Saturday, October 27, 2007

Orthodox, Catholics recognize pope's primacy, disagree on authority

By Cindy Wooden

Catholic News Service

ROME (CNS) -- Orthodox and Roman Catholics recognize that the bishop of Rome has primacy among all the world's bishops, although they disagree on the extent to which his leadership translates into a concrete exercise of authority.

"The question of the role of the bishop of Rome in the communion of all the churches" must be studied in greater depth, said members of the official Roman Catholic-Orthodox theological dialogue.

The dialogue commission met in early October in Ravenna, Italy, and completed work on the document, "Ecclesiological and Canonical Consequences of the Sacramental Nature of the Church: Ecclesial Communion, Conciliarity and Authority.

"While the Catholic and Orthodox participants agreed to publish the document Nov. 15 after it had been submitted to leaders of each of the churches, the Web site of the Russian Orthodox representative to European institutions published the document Oct. 21.

Russian Orthodox Bishop Hilarion of Vienna and Austria, head of the European representative's office, had gone to Ravenna for the dialogue meeting, but walked out before the working sessions began. The Russian Orthodox Church objected to the presence of a delegation from the Estonian Orthodox Church, which it does not recognize as independent.
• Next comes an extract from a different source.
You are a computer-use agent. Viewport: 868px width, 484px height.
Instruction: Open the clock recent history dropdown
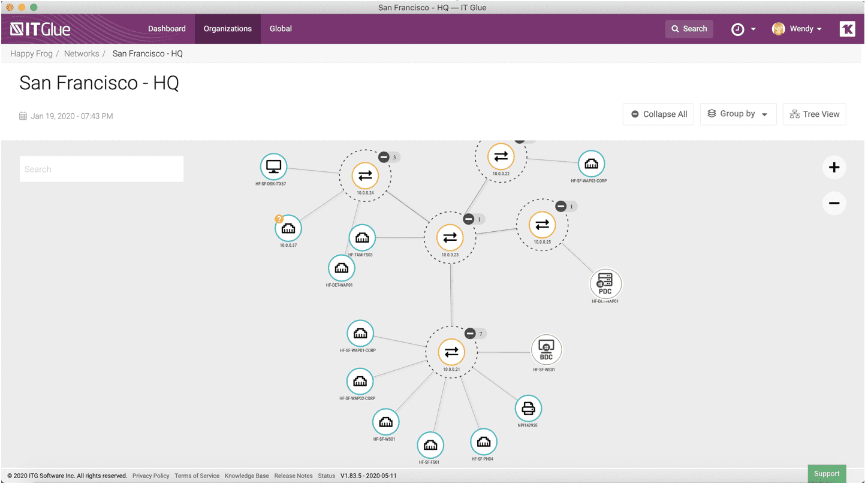[743, 29]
Seeking agreement that would lead to full unity between Catholics and Orthodox, the dialogue commission's document tried to explain how communion and authority are expressed and exercised on a local, regional and universal level within the one church of Christ.

In the document, commission members introduced the topic of the authority of the bishop of Rome, the pope, which they said they would continue to examine in the next phase of their dialogue.

"Both sides agree" there was an order of precedence among the ancient bishops' seats of Rome, Constantinople, Alexandria, Antioch and Jerusalem, and that the order "was recognized by all in the era of the undivided church," it said.

"Further, they agree that Rome, as the church that 'presides in love,' according to the phrase of St. Ignatius of Antioch, occupied the first place in the 'taxis' (order) and that the bishop of Rome was, therefore, the 'protos' (first) among the patriarchs," it said.

"They disagree, however, on the interpretation of the historical evidence from this era regarding the prerogatives of the bishop of Rome as 'protos,' a matter that was already understood in different ways in the first millennium," when the East and West were still united, the document said.

The document said that just as there is an order within the Trinity -- Father, Son and Holy Spirit -- there is "an order among local churches which, however, does not imply inequality in their ecclesial nature.

"The local church is with and under its bishop, who is ordained as a successor to the apostles and given the grace to teach, preach and lead the local faithful to holiness, it said.

The local churches, in turn, are in communion with one another, it said. While a regional synod or bishops' conference may not interfere in an individual bishop's diocese, the bishops are called to work together to support one another and address common problems, it said.

And, the document said, Catholics and Orthodox believe the local church must be in communion "with the totality of local churches" of the past, present and future.

"One and the same faith is to be confessed and lived out in all the local churches, the same unique Eucharist is to be celebrated everywhere, and one and the same apostolic ministry is to be at work in all the communities," the document said.

"A local church cannot modify the creed, formulated by the ecumenical councils," it said, nor can it "change a fundamental point regarding the form of ministry by a unilateral decision."

In the past when serious problems plagued the Christian community and threatened to destroy its unity, the bishops would gather in an ecumenical council.

"Their solemn doctrinal decisions and their common faith formulations, especially on crucial points, are binding for all the churches and all the faithful, for all times and all places," which is why the decisions of the ecumenical councils held before the split between the East and the West in 1054 "remain normative," the document said.